But the new study implies that other factors like income are more important in determining who will suffer from poor health.

The Economic Research Study researchers said there were important limitations on their research. The data they used “undersamples” poor people. That means the survey doesn’t capture enough data from low-income families to match the proportion of poor people in the general U.S. population. The limitation is especially true for the poorest residents of a community, Rahkovsky said.

Second, the study considered only food purchased in grocery stores for preparation at home. It did not include restaurant purchases.

Among other findings in the study were the following:

  • The price of food between low-access and other neighborhoods wasn’t significantly different.
  • Residents of low-access areas, no matter where they shopped, bought 4.5% less fruit, 2.7% less vegetables, and nearly 11 % less low-fat milk products.
  • Most residents of low-income, low-access communities travel farther from home to shop for food.
  • Low-income, low-access shoppers who travel outside their communities to shop tend to purchase more fruits, vegetables, fish, and poultry than residents who shopped in their low-income neighborhoods.

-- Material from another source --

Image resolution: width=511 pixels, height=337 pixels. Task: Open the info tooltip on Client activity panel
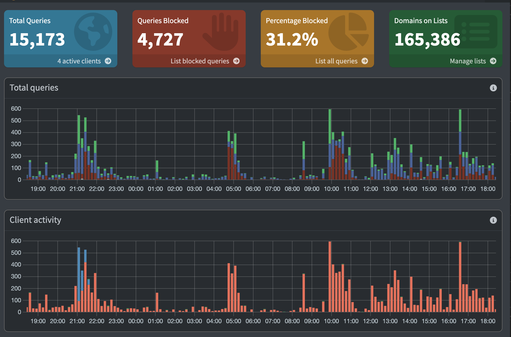pyautogui.click(x=493, y=220)
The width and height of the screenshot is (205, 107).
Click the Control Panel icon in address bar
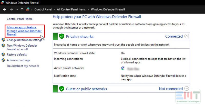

But “these effects are small and they cannot explain large nutritional disparities observed in the population,” the report says.
  • Low incomes explained more of the difference in shopping choices than did the lack of local healthy-food choices.

Hagey of Policylink said food access is a hot research topic. There have been 160 studies on food access in recent years, she said, and most of those studies find a relationship between access and healthy diets.

“But the good thing about [contradictory studies] it is that we get to remind people that access to nutritious food is still an important issue, that are there are more than 23 million people people out there who don’t have convenient access to healthy food,” she said.